EXERCISE MATERIALS ->
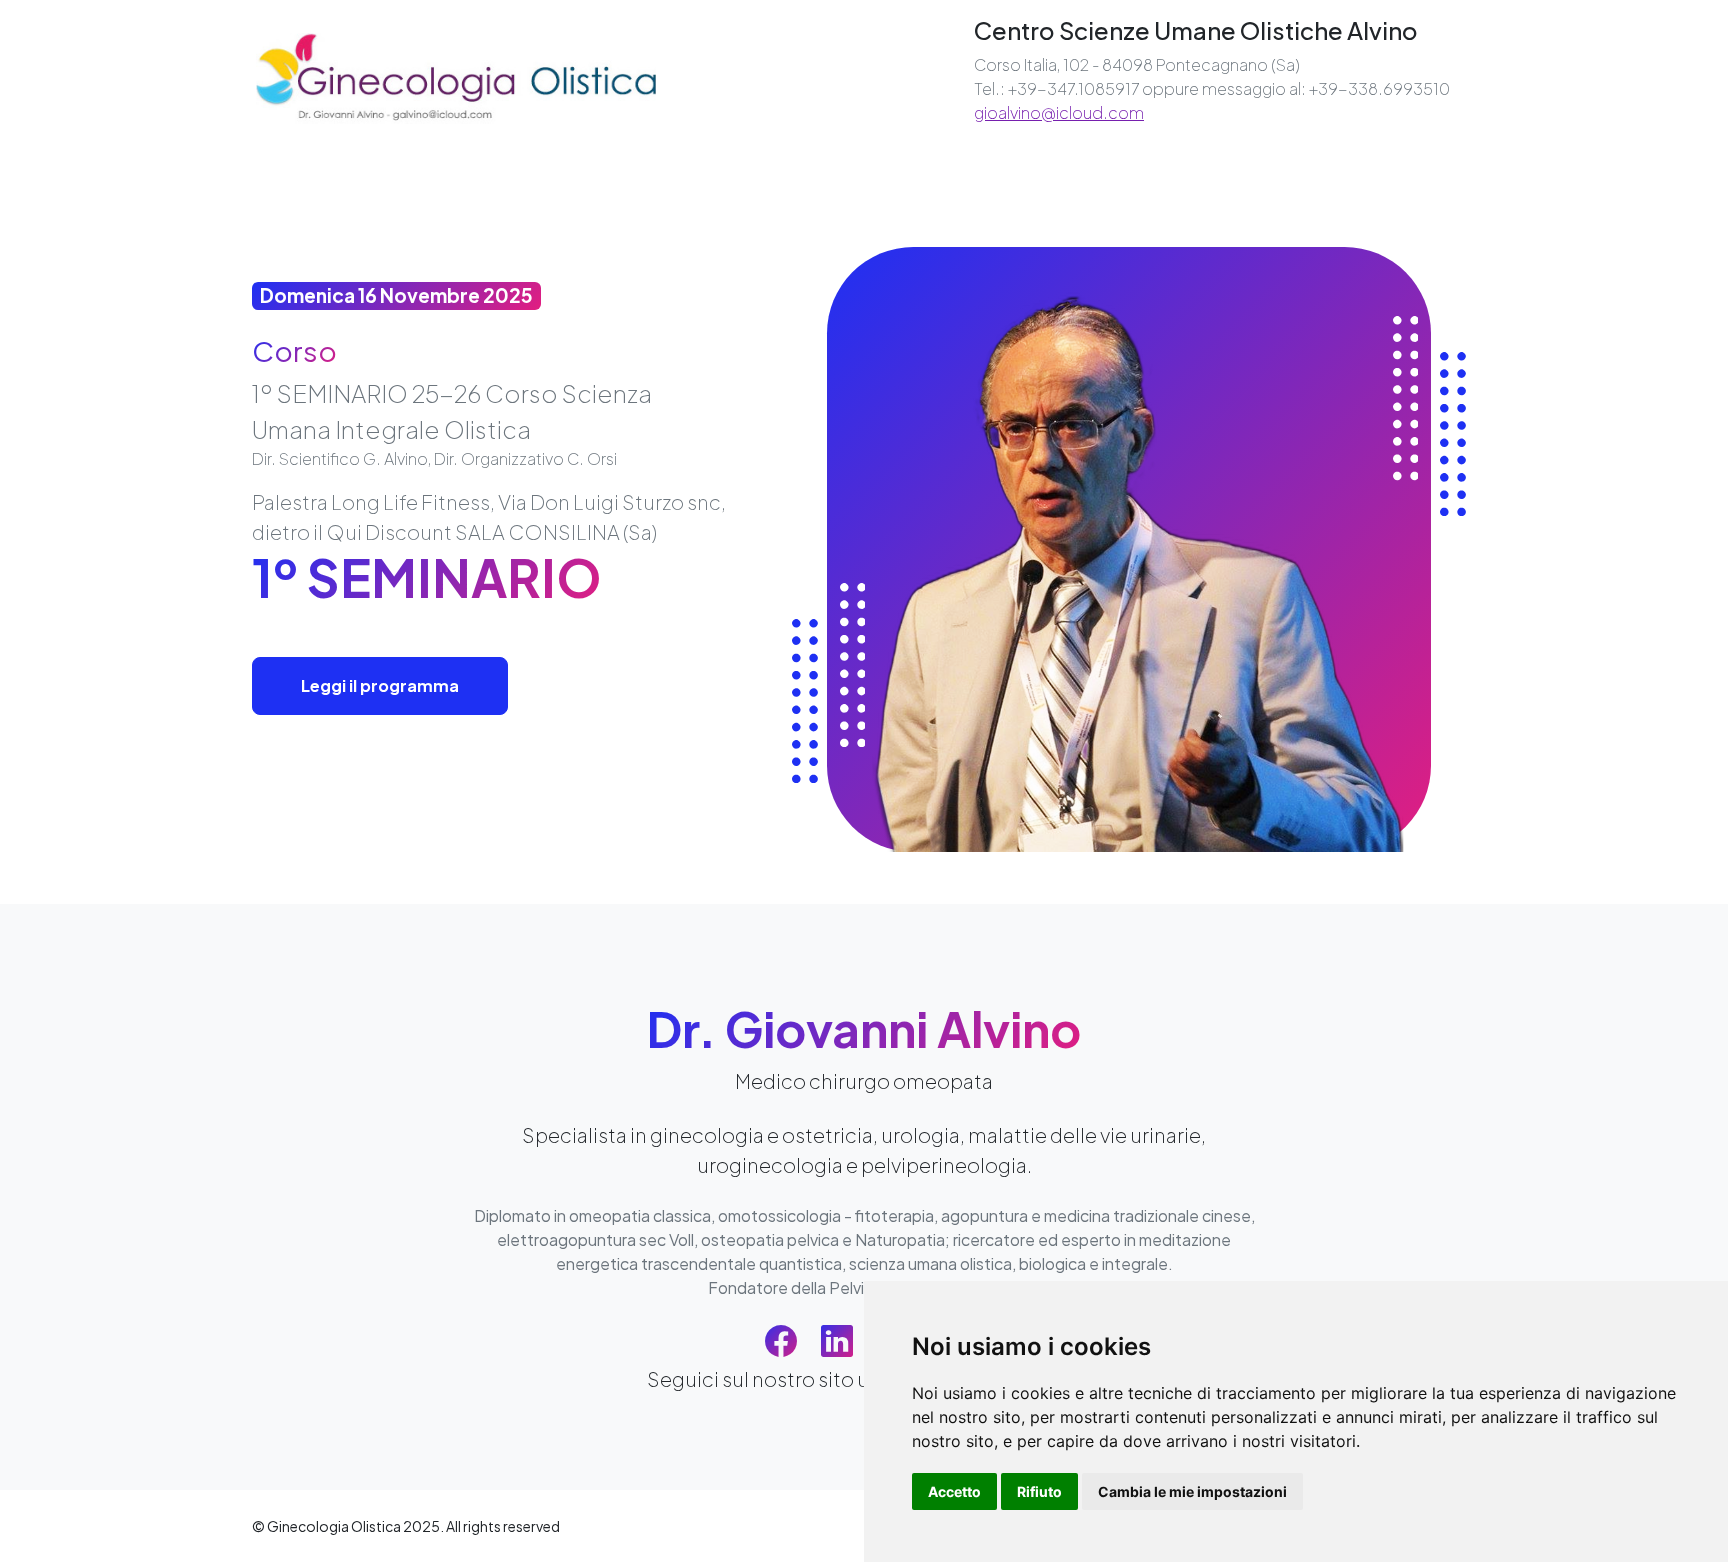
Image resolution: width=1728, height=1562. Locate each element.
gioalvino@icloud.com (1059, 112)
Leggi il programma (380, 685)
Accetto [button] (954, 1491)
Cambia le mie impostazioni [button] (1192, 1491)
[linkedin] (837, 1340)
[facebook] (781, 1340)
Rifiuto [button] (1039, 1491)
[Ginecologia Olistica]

YOUR INSTRUCTIONS ->
Apart from the images, the entries above must be returned without alteration.

ANSWER BOX ->
Image resolution: width=1728, height=1562. Locate each element.
gioalvino@icloud.com (1059, 112)
Leggi il programma (380, 685)
Accetto [button] (954, 1491)
Cambia le mie impostazioni [button] (1192, 1491)
[linkedin] (837, 1340)
[facebook] (781, 1340)
Rifiuto [button] (1039, 1491)
[Ginecologia Olistica]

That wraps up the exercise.